On Wed, Dec 27, 2023 at 10:51:42PM +0800, Lai Jiangshan wrote:
> static int pwq_calculate_max_active(struct pool_workqueue *pwq)
> {
> + int pwq_nr_online_cpus;
> + int max_active;
> +
> /*
> * During [un]freezing, the caller is responsible for ensuring
> * that pwq_adjust_max_active() is called at least once after
> @@ -4152,7 +4158,18 @@ static int pwq_calculate_max_active(struct pool_workqueue *pwq)
> if ((pwq->wq->flags & WQ_FREEZABLE) && workqueue_freezing)
> return 0;
>
> - return pwq->wq->saved_max_active;
> + if (!(pwq->wq->flags & WQ_UNBOUND))
> + return pwq->wq->saved_max_active;
> +
> + pwq_nr_online_cpus = cpumask_weight_and(pwq->pool->attrs->__pod_cpumask, cpu_online_mask);
> + max_active = DIV_ROUND_UP(pwq->wq->saved_max_active * pwq_nr_online_cpus, num_online_cpus());

So, the problem with this approach is that we can end up segmenting
max_active to too many too small pieces. Imagine a system with an AMD EPYC
9754 - 256 threads spread across 16 L3 caches. Let's say there's a workqueue
used for IO (e.g. encryption) with the default CACHE affinity_scope ans
max_active of 2 * nr_cpus, which isn't uncommon for this type of workqueues.

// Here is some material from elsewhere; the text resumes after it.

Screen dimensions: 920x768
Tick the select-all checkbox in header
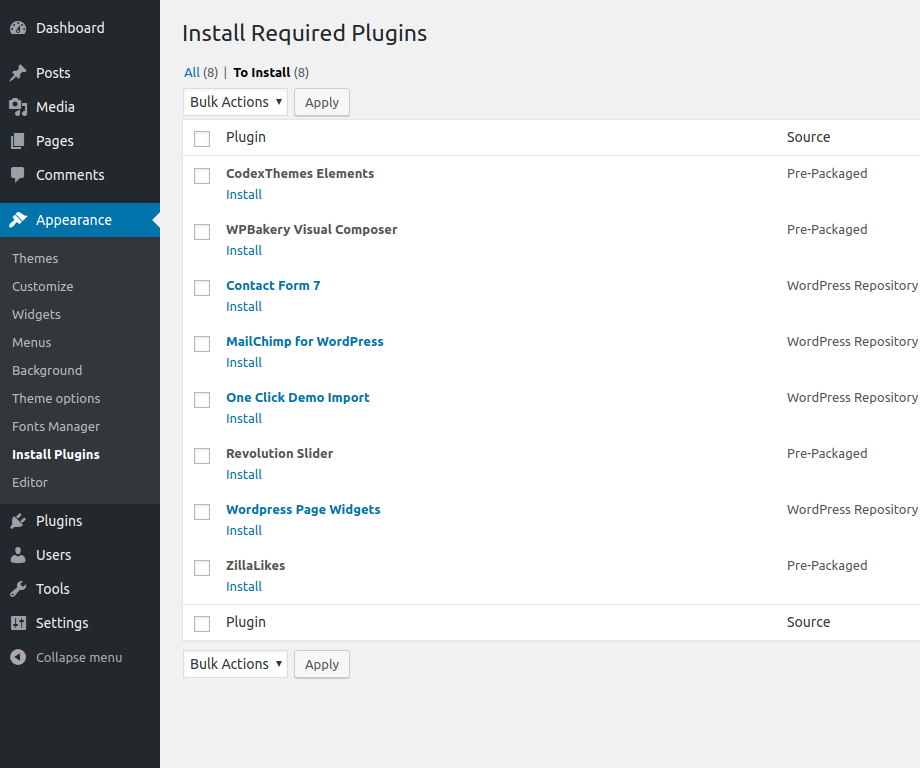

The above code would limit each L3 domain to 32 concurent work items. Let's
say a thread which is pinned to a CPU is issuing a lot of concurrent writes
with the expectation of being able to saturate all the CPUs. It won't be
able to even get close. The expected behavior is saturating all 256 CPUs on
the system. The resulting behavior would be saturating an eight of them.

The crux of the problem is that the desired worker pool domain and
max_active enforcement domain don't match. We want to be fine grained with
the former but pretty close to the whole system for the latter.

Thanks.

--
tejun